Diplomats believe it was not politically motivated, but mystery still surrounds the motives for the killing.
The dead ambassador, Mohammed Ahmed Rasheed, was found naked, bathing in a pool of blood, in the stairwell of a towering apartment block in downtown Plateau this morning.
Although he lived on the 17th floor of the skyscraper, his body was found two floors down, and he appears to have been killed outside the flat.
One of his neighbours told me the apartment was spotless, while the corridor and stairwell were stained in blood.
One witness said he had three injury marks on his head, as if he had been hit with a heavy object.
However, earlier reports said his throat had been slit.
Dozens of police were quick to cordon off the area, and blocked journalists from seeing more.
Strangely, none of the neighbours heard any sounds last night, although most of the flats on his floor are inhabited.
Mr Rasheed had been due to dine with the Algerian ambassador last night, but cancelled at the last minute.
Mysteriously, the building suffered a rare power failure around the same time, between 2000-2100, and residents say that the sound of the generators kicking in was so loud that they could not even hear their own television sets, let alone noises from outside.
The tower block is in one of the most secure areas of Abidjan, next door to the American embassy, with private security guards manning every entrance.
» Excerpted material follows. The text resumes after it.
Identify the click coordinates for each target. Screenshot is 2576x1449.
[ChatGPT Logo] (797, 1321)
None of them appears to have seen anything suspicious.
The evening curfew was recently put back from 10pm to midnight, until 0600.
In a mark of the seriousness with which the murder is being taken by authorities, Prime Minister Seydou Diarra, foreign minister Mamadou Bamba, and Security Minister, Fofana Zemogo, all visited the scene of the crime this morning.
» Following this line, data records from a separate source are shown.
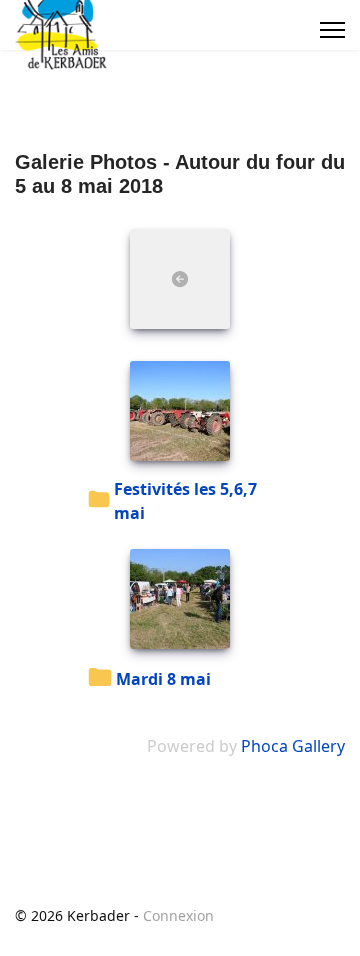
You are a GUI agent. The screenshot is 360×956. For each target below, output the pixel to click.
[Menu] (332, 30)
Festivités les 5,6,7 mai (185, 501)
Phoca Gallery (293, 746)
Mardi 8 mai (163, 679)
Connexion (178, 915)
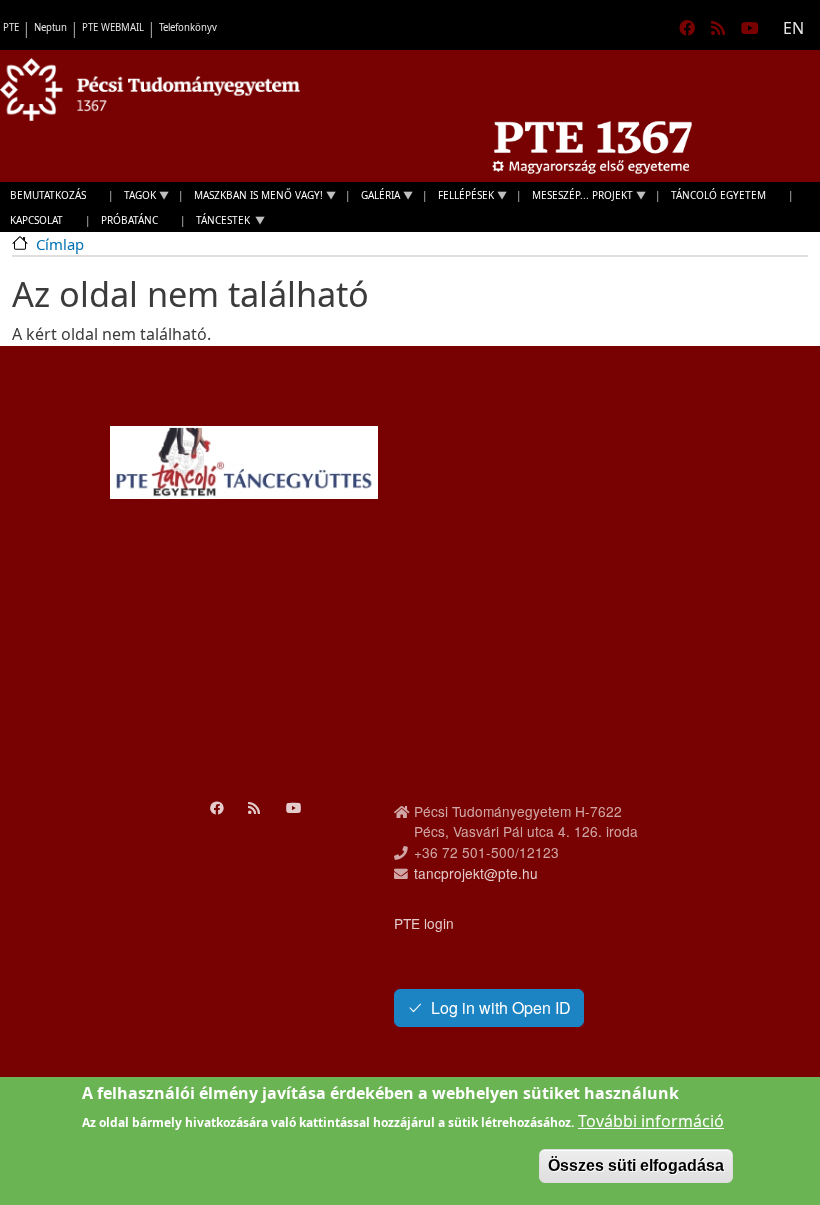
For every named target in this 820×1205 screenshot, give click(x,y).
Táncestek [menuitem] (218, 222)
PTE (11, 27)
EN (793, 28)
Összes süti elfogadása (636, 1165)
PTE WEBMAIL (113, 27)
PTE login (424, 923)
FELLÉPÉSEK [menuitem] (461, 197)
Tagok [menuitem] (135, 197)
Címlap (60, 244)
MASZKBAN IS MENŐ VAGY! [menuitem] (253, 197)
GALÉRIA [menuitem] (375, 197)
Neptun (50, 27)
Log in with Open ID (501, 1007)
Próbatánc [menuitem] (129, 220)
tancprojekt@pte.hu (476, 873)
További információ (651, 1121)
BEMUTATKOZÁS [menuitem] (48, 195)
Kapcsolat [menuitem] (36, 220)
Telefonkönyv (188, 27)
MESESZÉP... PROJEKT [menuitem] (577, 197)
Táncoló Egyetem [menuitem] (718, 195)
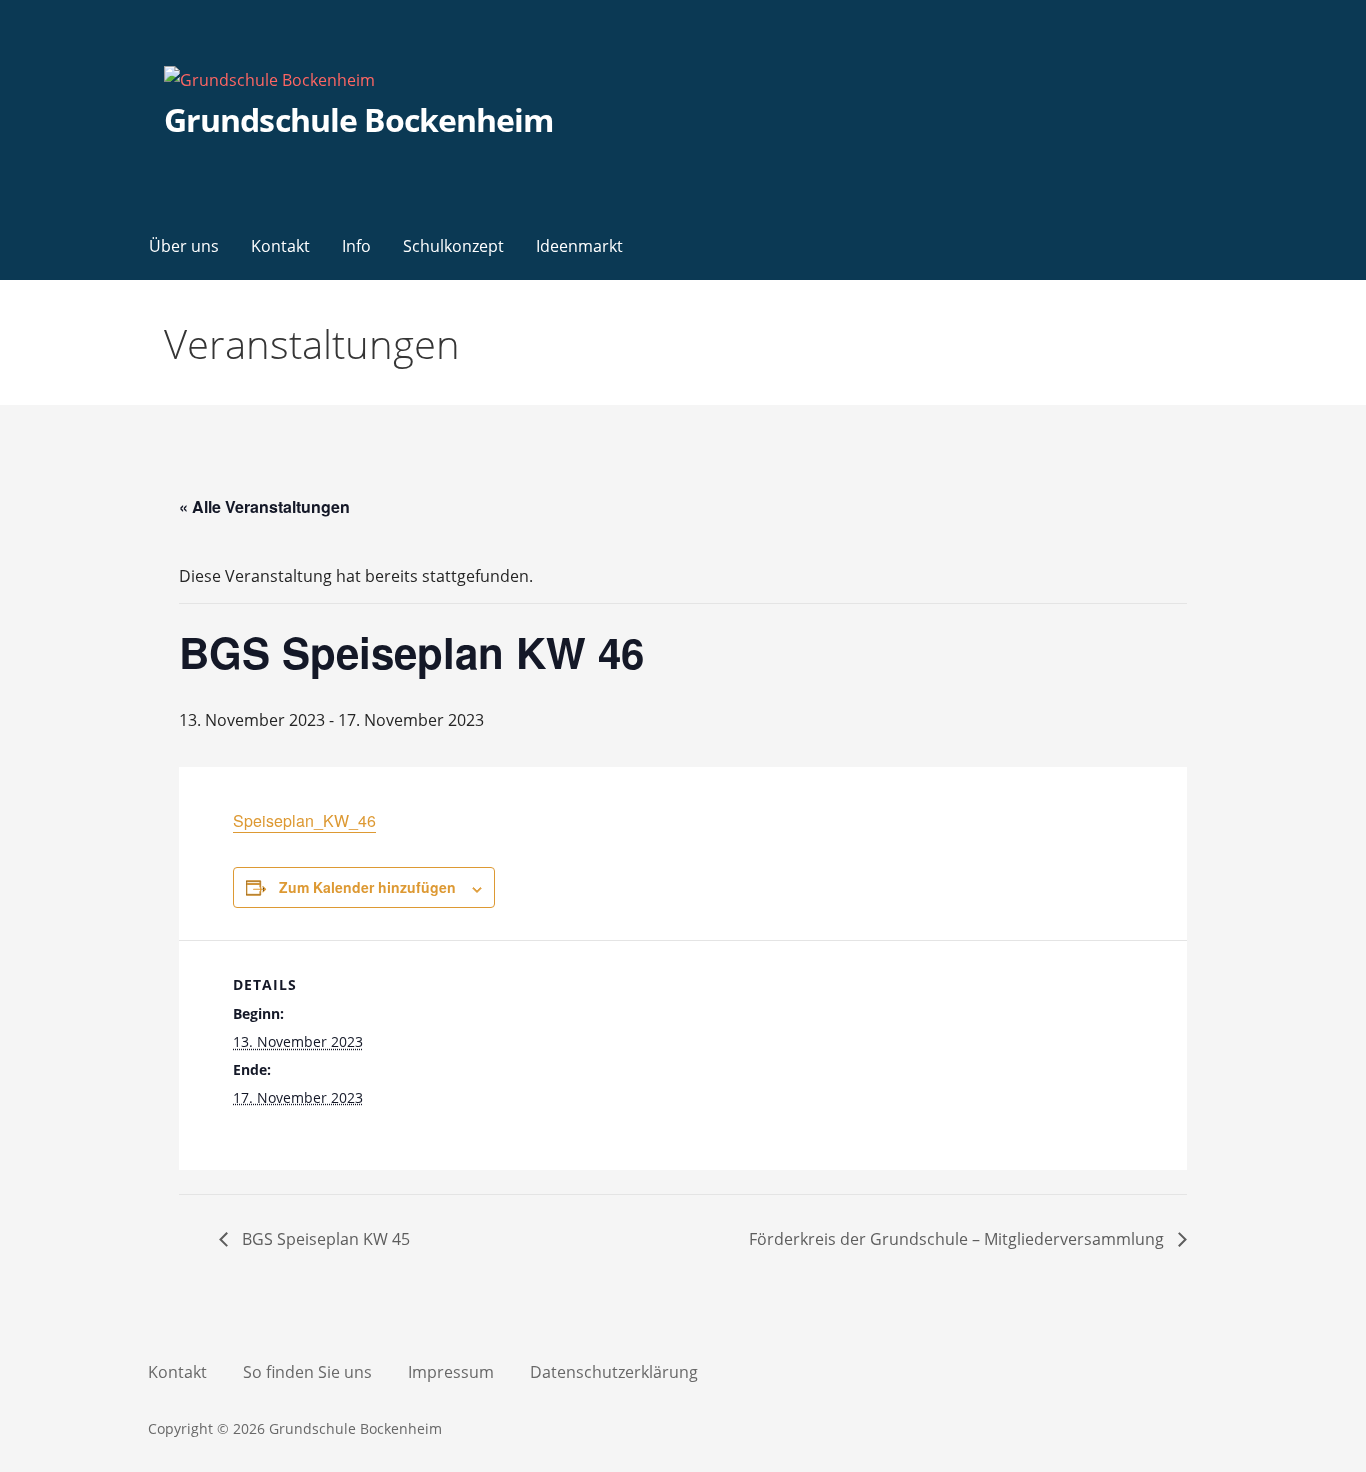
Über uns (184, 246)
A few hours later the government pledged on state television that it would find the culprits.
It also lamented that every time Ivory Coast tried to find a way out of crisis, something happened to blemish its image.
Mr Rasheed only arrived in Ivory Coast last December, three months after the armed rebellion which has split the country in two.
The crisis has also led to increasing security concerns, provoking many foreign embassies, the African Development Bank and the United Nations to evacuate staff.
This latest incident will do nothing to encourage them to come back.